With the pictures omitted, output word for word the lines from the one containing "Listenansicht (85, 2128)" through the end of the records.
=== Section Start ===
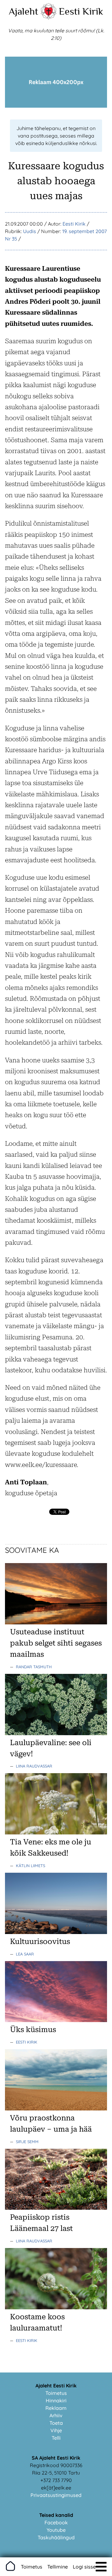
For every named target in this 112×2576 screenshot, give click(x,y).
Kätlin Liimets (30, 1865)
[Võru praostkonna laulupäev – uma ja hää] (56, 2108)
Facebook (56, 2522)
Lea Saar (25, 1953)
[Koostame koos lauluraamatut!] (56, 2307)
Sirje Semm (27, 2141)
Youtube (56, 2530)
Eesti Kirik (81, 11)
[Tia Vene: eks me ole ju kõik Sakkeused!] (56, 1832)
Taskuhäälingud (56, 2537)
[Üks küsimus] (56, 2020)
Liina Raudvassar (34, 1765)
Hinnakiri (56, 2400)
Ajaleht (23, 11)
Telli (56, 2438)
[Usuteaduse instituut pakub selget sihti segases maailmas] (56, 1622)
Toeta (56, 2423)
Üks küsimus (33, 2029)
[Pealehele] (48, 17)
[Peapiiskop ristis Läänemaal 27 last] (56, 2208)
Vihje (56, 2430)
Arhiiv (56, 2415)
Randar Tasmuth (34, 1666)
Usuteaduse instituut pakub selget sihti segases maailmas (56, 1643)
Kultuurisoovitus (40, 1941)
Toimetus (56, 2393)
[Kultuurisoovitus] (56, 1932)
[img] (101, 2566)
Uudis (29, 231)
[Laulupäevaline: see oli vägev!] (56, 1733)
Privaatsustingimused (56, 2495)
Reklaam (56, 2408)
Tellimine (57, 2567)
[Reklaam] (56, 106)
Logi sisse (84, 2567)
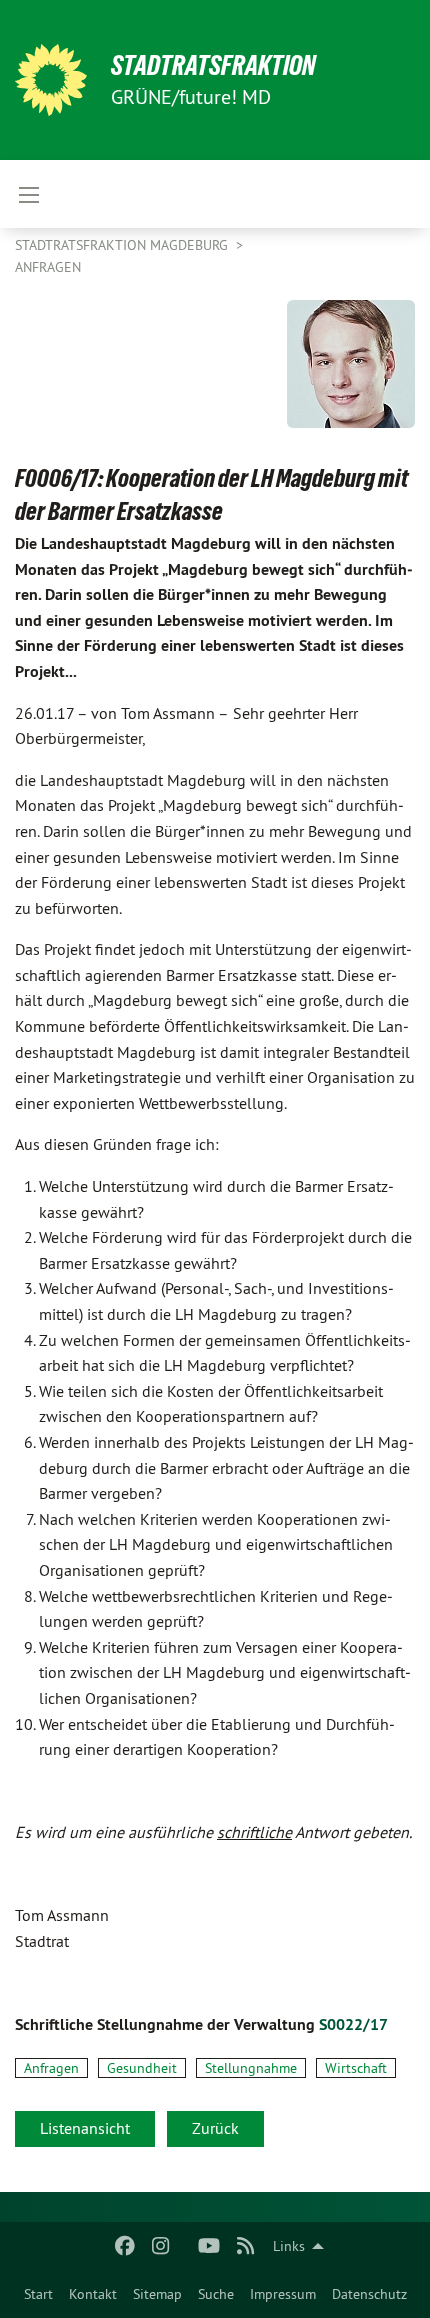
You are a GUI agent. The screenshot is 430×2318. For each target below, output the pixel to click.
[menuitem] (38, 2294)
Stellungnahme (251, 2068)
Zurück (215, 2128)
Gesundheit (142, 2068)
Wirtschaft (356, 2068)
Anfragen (48, 267)
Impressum (283, 2294)
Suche (216, 2294)
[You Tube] (209, 2246)
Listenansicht (85, 2128)
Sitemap (157, 2294)
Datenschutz (369, 2294)
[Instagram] (161, 2246)
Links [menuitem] (289, 2246)
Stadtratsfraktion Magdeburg (123, 245)
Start (38, 2294)
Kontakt (93, 2294)
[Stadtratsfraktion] (51, 80)
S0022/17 (353, 2024)
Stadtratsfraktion (213, 65)
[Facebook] (124, 2246)
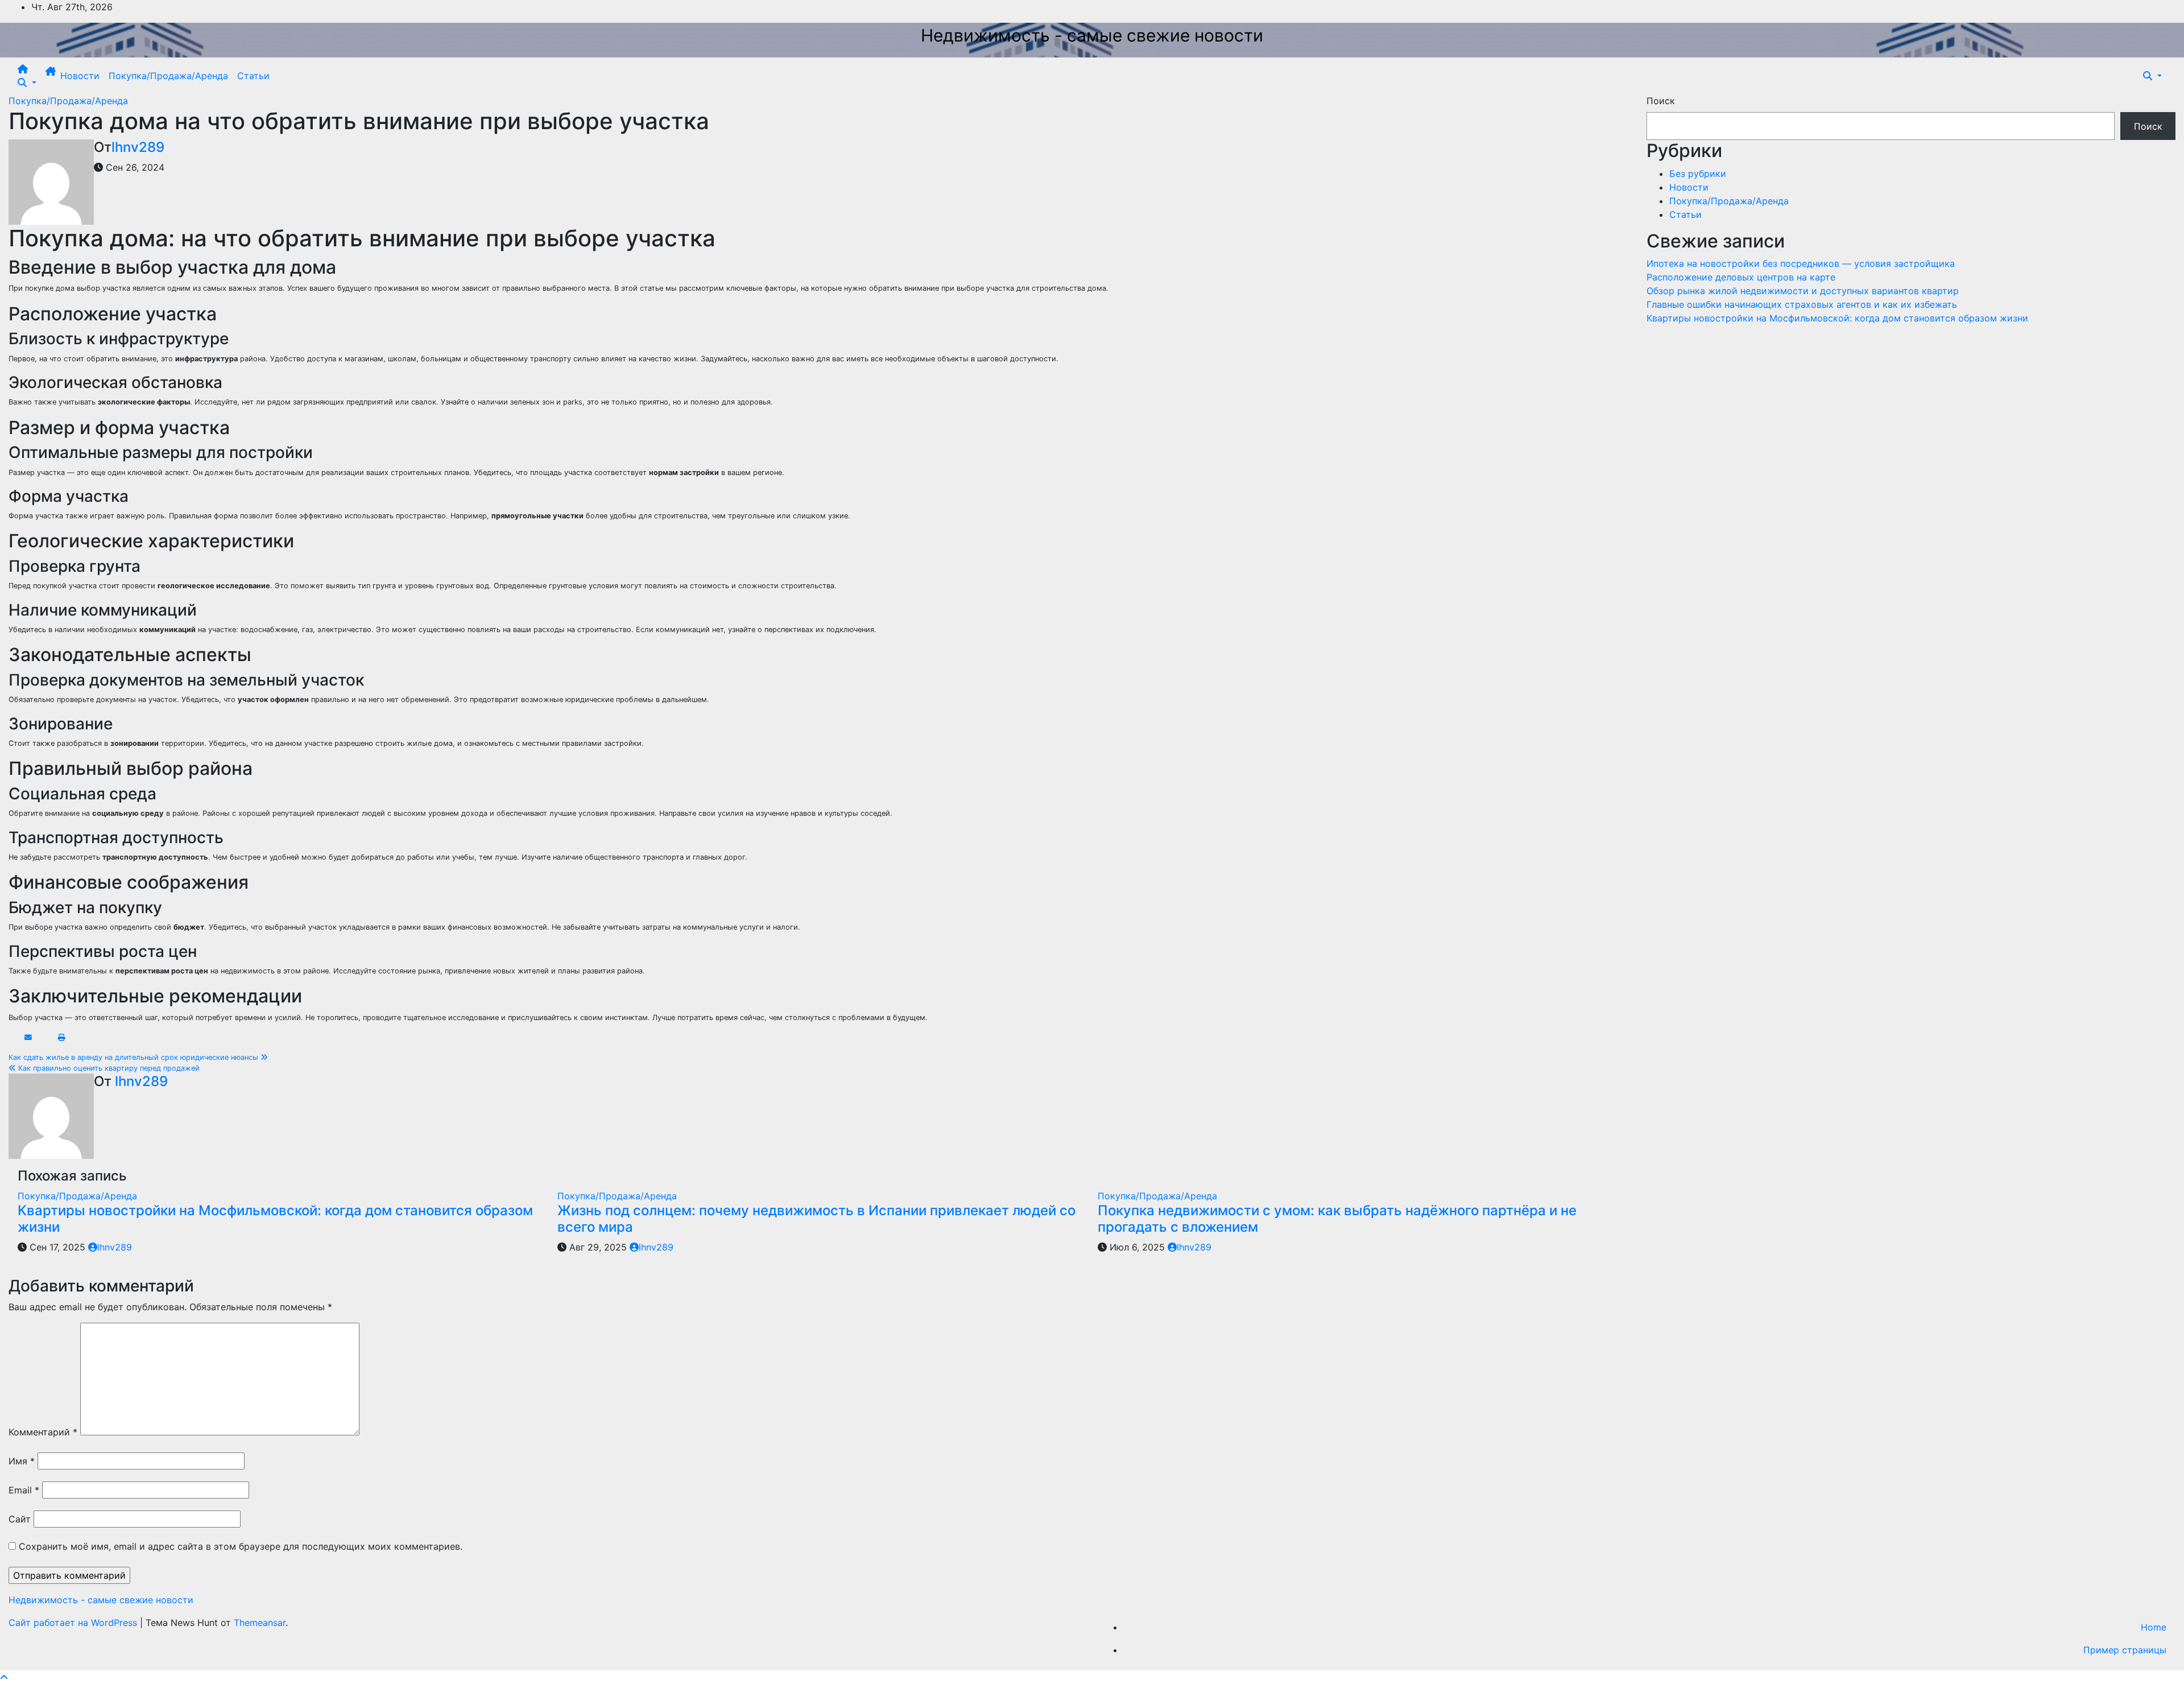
=== Section End ===
-- Expected answer --
Listenansicht (85, 2128)
Sitemap (157, 2294)
Datenschutz (369, 2294)
[Instagram] (161, 2246)
Links [menuitem] (289, 2246)
Stadtratsfraktion Magdeburg (123, 245)
Start (38, 2294)
Kontakt (93, 2294)
[Stadtratsfraktion] (51, 80)
S0022/17 (353, 2024)
Stadtratsfraktion (213, 65)
[Facebook] (124, 2246)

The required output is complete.